Academic Editors: S. He and X. Xue

Copyright © 2012 Yanyan Sheng and Todd C. Headrick. This is an open access article distributed under the Creative Commons Attribution License, which permits unrestricted use, distribution, and reproduction in any medium, provided the original work is properly cited.

#### Abstract

Current procedures for estimating compensatory multidimensional item response theory (MIRT) models using Markov chain Monte Carlo (MCMC) techniques are inadequate in that they do not directly model the interrelationship between latent traits. This limits the implementation of the model in various applications and further prevents the development of other types of IRT models that offer advantages not realized in existing models. In view of this, an MCMC algorithm is proposed for MIRT models so that the actual latent structure is directly modeled. It is demonstrated that the algorithm performs well in modeling parameters as well as intertrait correlations and that the MIRT model can be used to explore the relative importance of a latent trait in answering each test item.

#### 1. Introduction

Item response theory (IRT) is a popular approach used for describing probabilistic relationships between correct responses on a set of test items and continuous latent traits (see [14]). IRT models have also been used in other areas of applied mathematics and statistical research. Some examples include US Supreme Court decision-making processes [5], alcohol disorder analysis [69], nicotine dependency [1012], multiple-recapture population estimation [13], psychiatric epidemiology [1416], longitudinal data analysis [17, 18], latent regression models [19, 20], and missing data analysis [21].

IRT has the advantage of allowing the inference of what the items and persons have on the responses to be modeled by distinct sets of parameters. As a result, a primary concern associated with IRT research has been on parameter estimation, which offers the basis for the theoretical advantages of IRT. Specifically, of concern are the statistical complexities that can often arise when item and person parameters are simultaneously estimated (see [1, 2224]). More recent attention has focused on fully Bayesian estimation where Markov chain Monte Carlo (MCMC) simulation techniques are used (e.g., [25, 26]). Over the past decade, MCMC has been implemented in the context of IRT models where one latent trait is assumed (e.g., [3, 2729]) as well as to models where multiple traits are considered (e.g., [3036]), for a thorough review on the historical and current developments of MCMC in terms of IRT, see [37].

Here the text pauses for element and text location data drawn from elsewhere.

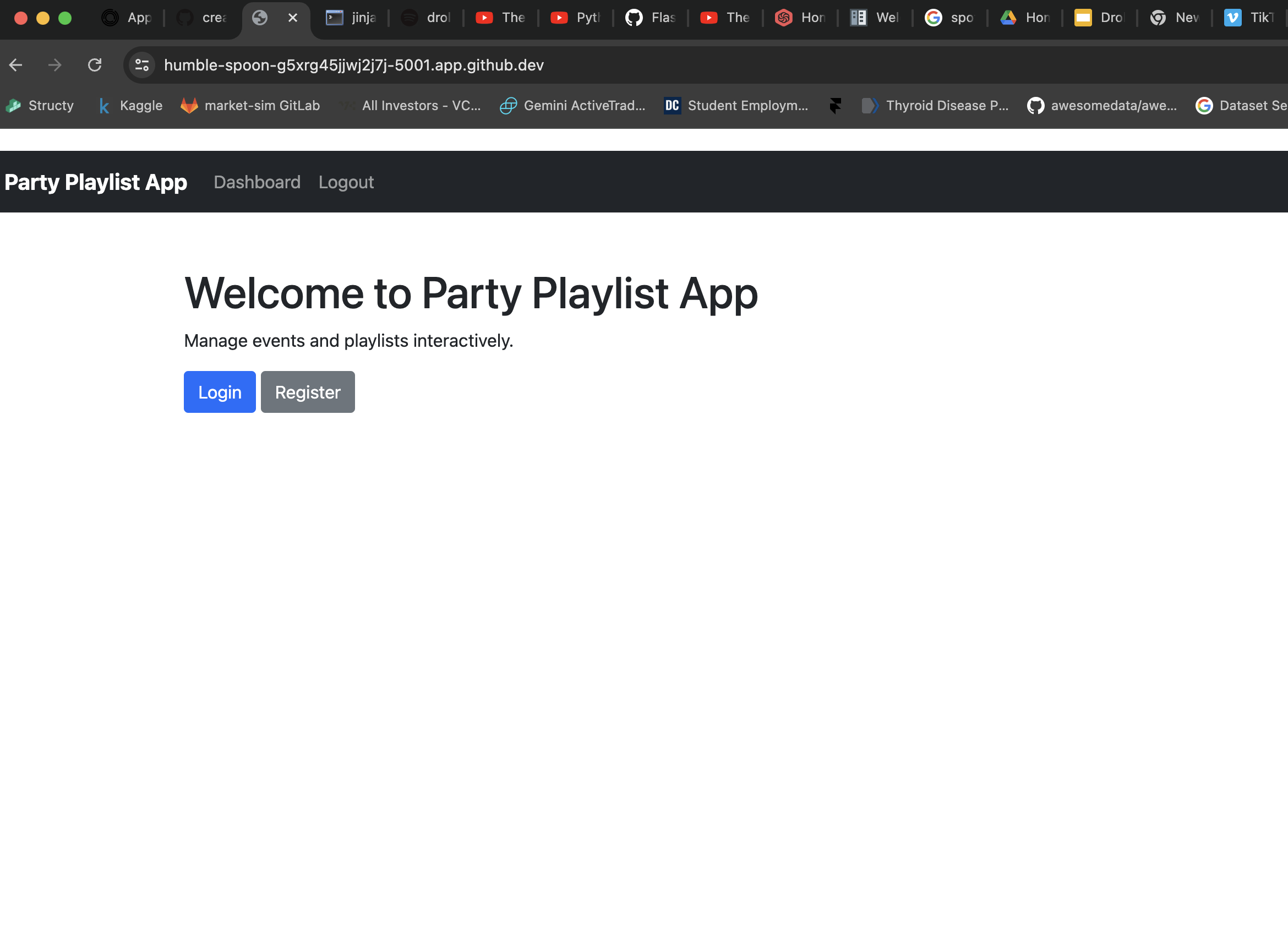Viewport: 1288px width, 949px height.
Task: Click the browser back arrow
Action: point(15,66)
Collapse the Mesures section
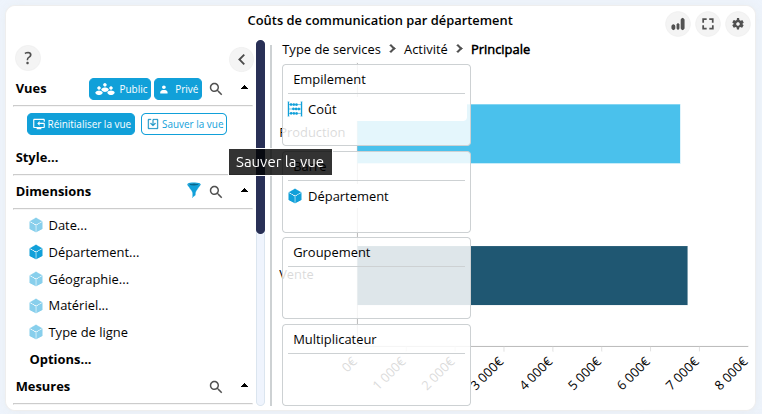This screenshot has height=414, width=762. pyautogui.click(x=244, y=386)
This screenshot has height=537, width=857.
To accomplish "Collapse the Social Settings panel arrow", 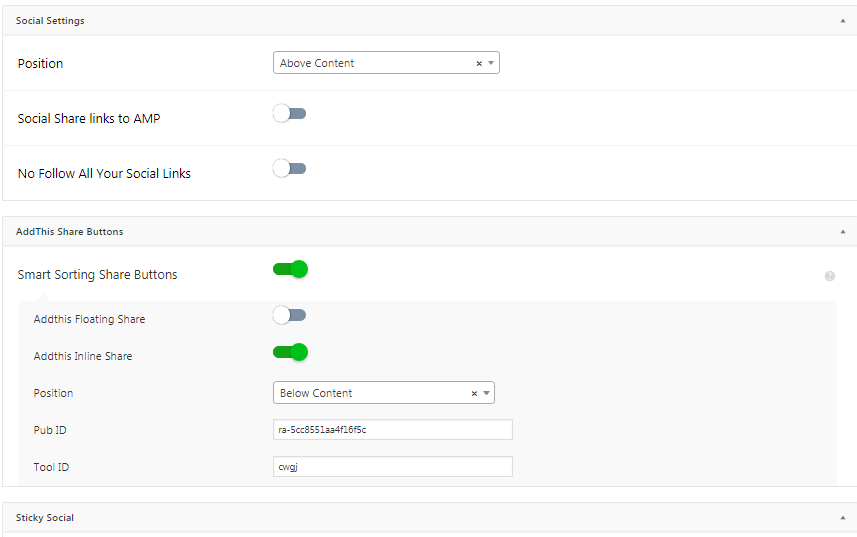I will 843,21.
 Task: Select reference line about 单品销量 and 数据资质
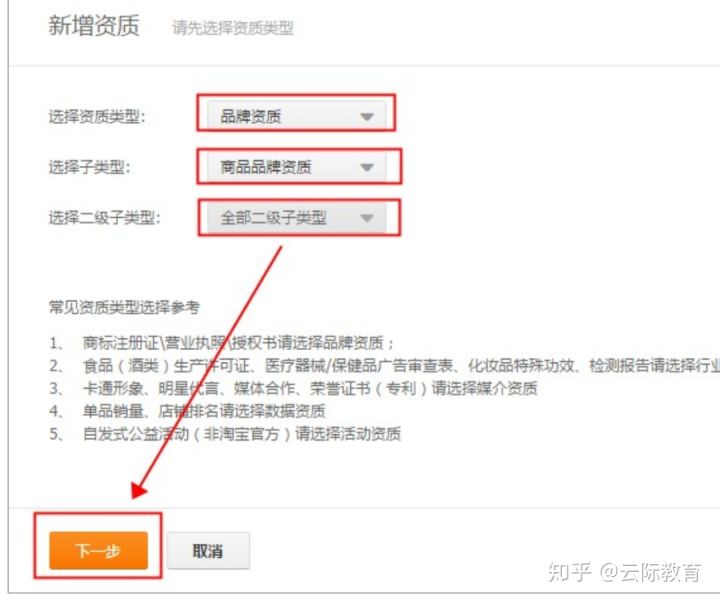point(187,411)
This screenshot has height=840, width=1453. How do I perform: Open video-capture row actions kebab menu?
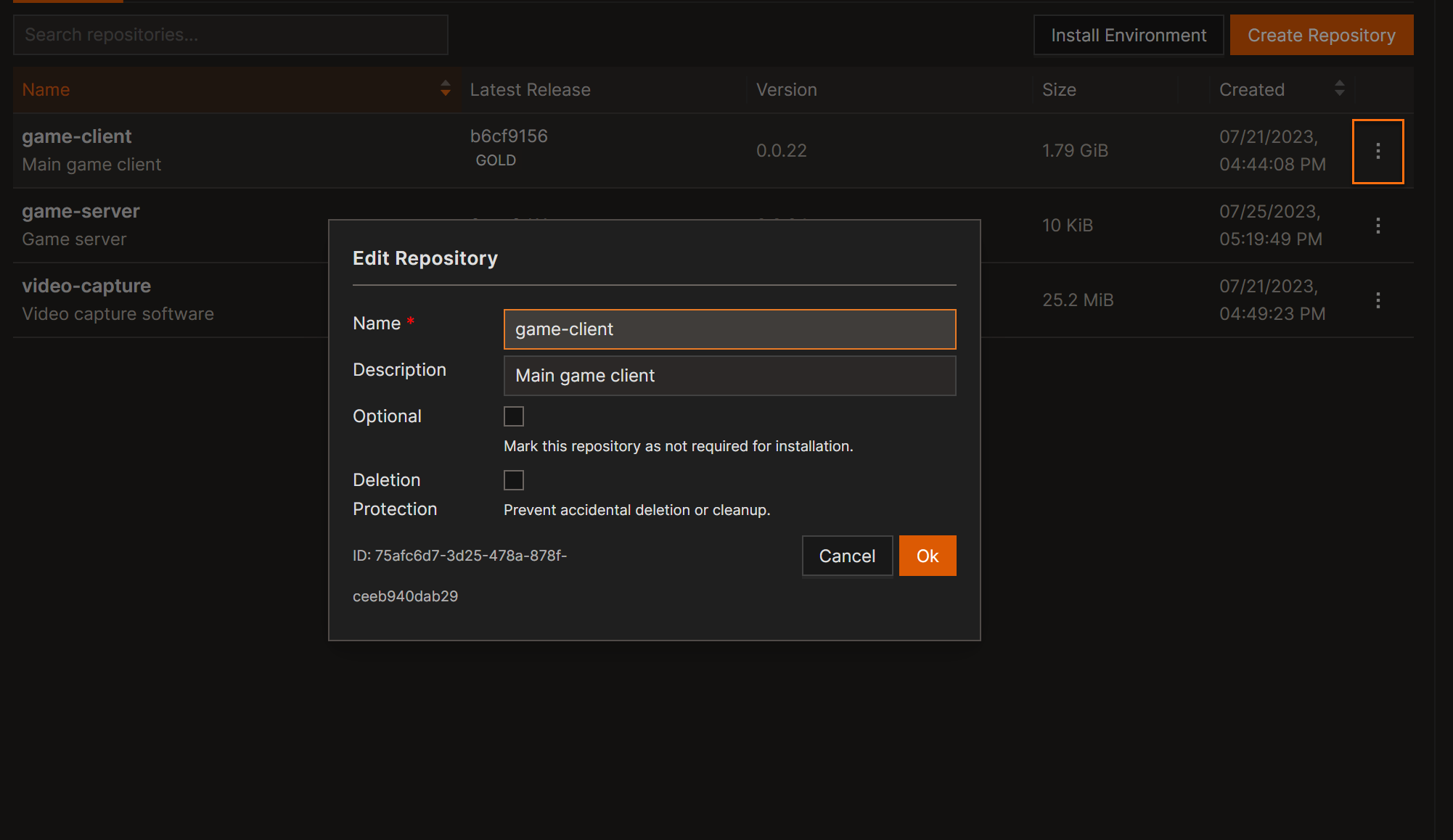[1378, 300]
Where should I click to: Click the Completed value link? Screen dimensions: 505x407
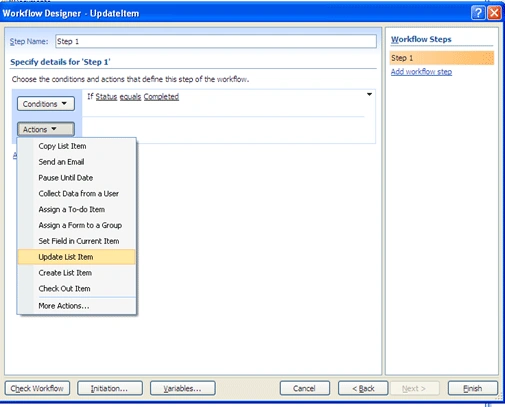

The compensatory multidimensional IRT (MIRT; [38]) model assumes that each item measures multiple latent traits. It differs from some other dichotomous models insofar as it has an additional source of model indeterminacy that creates difficulties when using MCMC. Some techniques have been developed to approach this problem by imposing a special structure that constrains the item slope parameters [30, 36, 39]. However, these approaches do not directly model the actual interrelation between the distinct latent traits and, thus, are limited in certain applications. In view of the above, the present aim is to derive an efficient MCMC algorithm via Gibbs sampling [40] that (a) obviates the additional source of model indeterminacy associated with the MIRT model and (b) directly models the underlying latent trait structure. The MIRT model considered herein is presented in normal ogive form as more complicated MCMC procedures would have to be adopted for the logistic form (e.g., [3, 28, 35, 36]). Further, given that parametric probability functions of correct responses are usually modeled by a normal ogive or a logistic function and noting that the logistic and normal ogive forms of the IRT models are essentially indistinguishable in terms of model fit or parameter estimates (given proper scaling, see [41]), MCMC procedures for logistic models are not considered.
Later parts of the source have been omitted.